## EXERCISE
Please restate, word for word, the lines below that begin at the one with "Kung Pao Chicken (578, 732)" and end at the one with "California Rolls (189, 732)". Leave out all other lines.

## EXERCISE INPUT
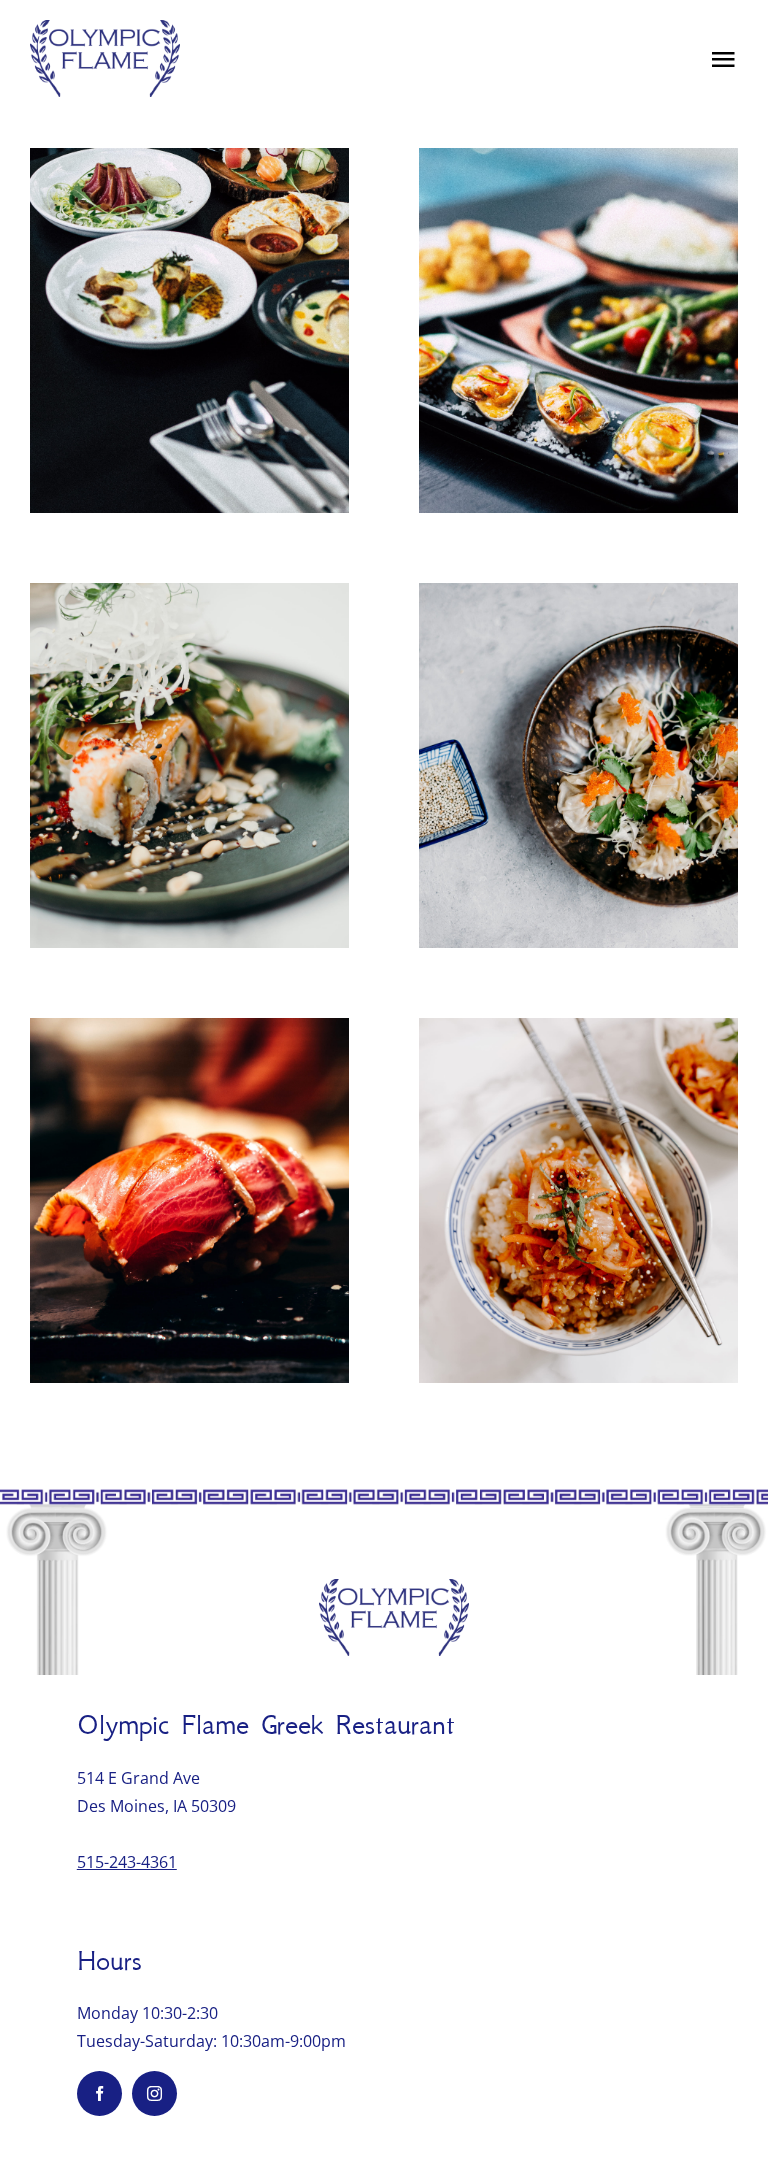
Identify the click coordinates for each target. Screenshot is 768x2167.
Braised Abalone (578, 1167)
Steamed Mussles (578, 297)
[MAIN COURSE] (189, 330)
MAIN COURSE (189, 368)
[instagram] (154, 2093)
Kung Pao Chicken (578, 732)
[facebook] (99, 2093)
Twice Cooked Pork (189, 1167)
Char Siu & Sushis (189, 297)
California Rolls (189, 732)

* * *

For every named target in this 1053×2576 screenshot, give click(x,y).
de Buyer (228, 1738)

## OUTPUT
Kung Pao Chicken (578, 732)
[facebook] (99, 2093)
Twice Cooked Pork (189, 1167)
Char Siu & Sushis (189, 297)
California Rolls (189, 732)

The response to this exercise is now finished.